Another turning point was a trip to Lululemon. It sounds completely ridiculous, but it's true. I had been to the store before, but scoffed at the ridiculously overpriced work out wear. I had a few wrap jackets from there, but they were cozy and comfy and not for working out. But one day I went to a work sponsored shopping event there and was given a $100 gift card to spend. After chipping in about $40 extra bucks, I went home with a pair of Run Inspire crops and a Cool Racer Back tank. And I LOVED them. So much that I looked forward to going to the gym and looking cute in my work out wear. At this point I had joined the gym (one not as nice as the one I had previously been a member of) with my corporate discount, but only made half-assed efforts to really work up a sweat. But I would look forward to wearing my new lulu items to work out in, and I even did laundry more often so I could wear them more than once a week. Then I slowly ventured back into the store (with my own CC), and my addiction started. Oh, it started slow, a CRB here, a pair of marked down crops here. I have a lululemon store on my way home from the subway, which is terribly dangerous. Now I may have an obscene obsession with work out clothes, but I try to justify my purchases by saying that buying new work out clothes is cheaper than hiring a trainer (it really is). 

The weather also got nicer out, and I decided that running was going to be my thing. I have no idea what came over me, I had always been an elliptical kind of girl (the kind that reads magazines or watches TV shows while slowly moving her legs back and forth unenthusiastically). But I have a close girlfriend of mine, K, who is a runner and I've always admired her for it (she's run a couple of marathons!). I decided that since I started to buy running clothes, I had to start running.

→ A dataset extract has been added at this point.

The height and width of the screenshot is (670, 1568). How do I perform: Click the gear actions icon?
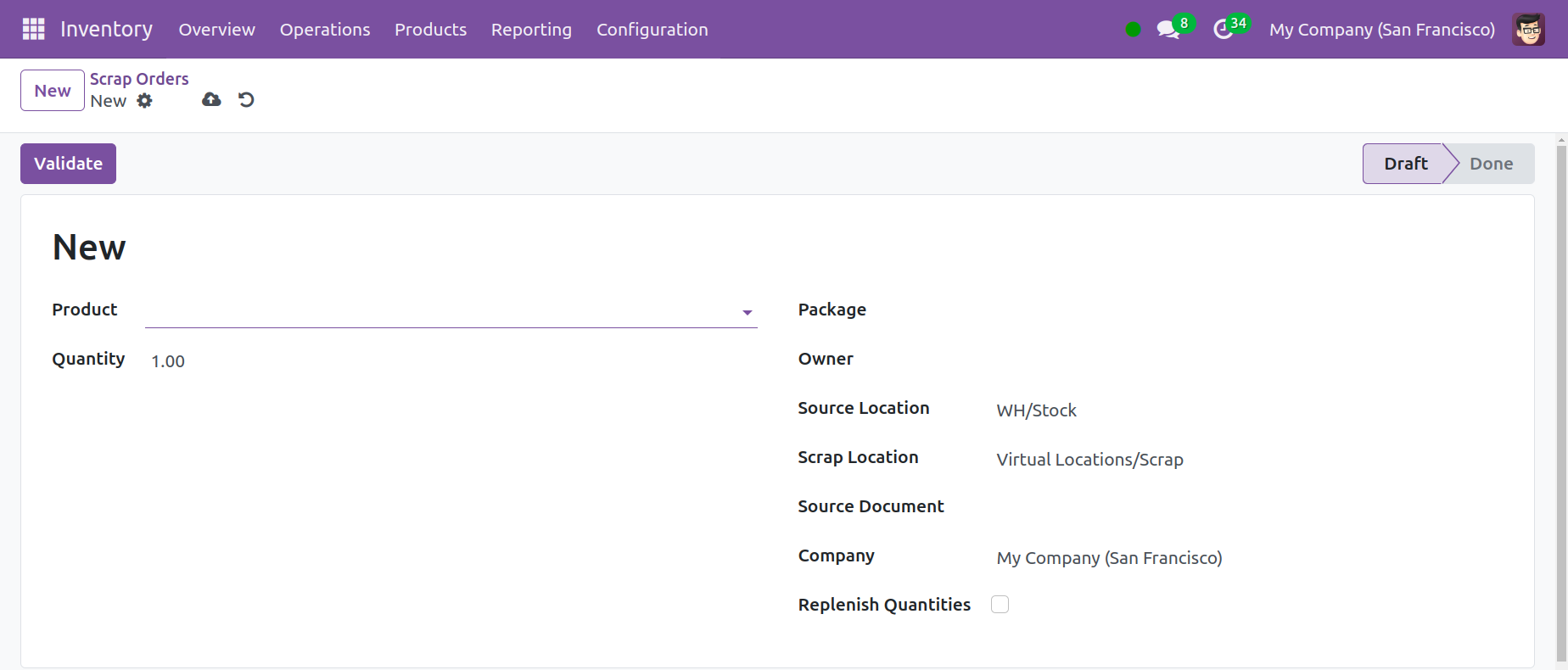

No idea where that strange and twisted logic came from. 


I had no idea how to run. I just started running at night after work, along main streets with street lamps (I still avoid Central Park after dark). At first I could barely run a few blocks without having to walk for a few. I looked forward to the lights changing to red so I could take a few moments to catch my breath. I started off by setting time goals for myself - I would run in one direction for 15 minutes, and then turn around and run back for 15 minutes. I was so darn excited when I could finally run for 15 minutes straight at a time! When I started running, I saw weight loss results pretty quickly, which is a great motivator to keep it up. To be honest, I still ate a ton of crap and drank a lot of beer, but I think that going from absolutely zero exercise to some moderate exercise made a huge difference. 

Getting positive feedback from my family, friends, and co-workers really encouraged me to stay committed to running, even if I was terrible at it. Some days I would wake up later than planned, but go for a quick 25 minute run, because I know that's better than just not going for one at all. 


In the past 12 months, I've lost a total of 25 pounds. Currently I'm at my "happy weight", which is one that I feel confident in, but I'm not going crazy overboard with working out or dieting. I've lost some pounds and gained them back, but I'm okay with it. I only weigh myself about once a week, just to make sure that I never go back to my "unhappy weight". I should probably eat healthier (I love wings too much), but I have been making an effort to eat normal (not ginormous) portions and stop eating just because I'm bored. It's also slowly becoming easier for me to resist the free cupcakes and snacks that come into work. I mean, I'll definitely check out what's available, but I won't eat every single treat I can, like I used to before. I'm still not in love with working out, but I know it's the only thing that lets me eat what I love and still be happy with my appearance, so I'm making an effort to keep it up. 

Follow me on my fitness journey, which will be chronicled on "Rosa Runs". Not sure really what the point of this is, except maybe to act as an exercise journal, lululemon outfit logger =), or just a way for me to stay accountable to myself.

I'm proud to post the photo to the right, which was taken November 2011 at another college girlfriend's wedding. I felt so much more confident and happy with myself this time around.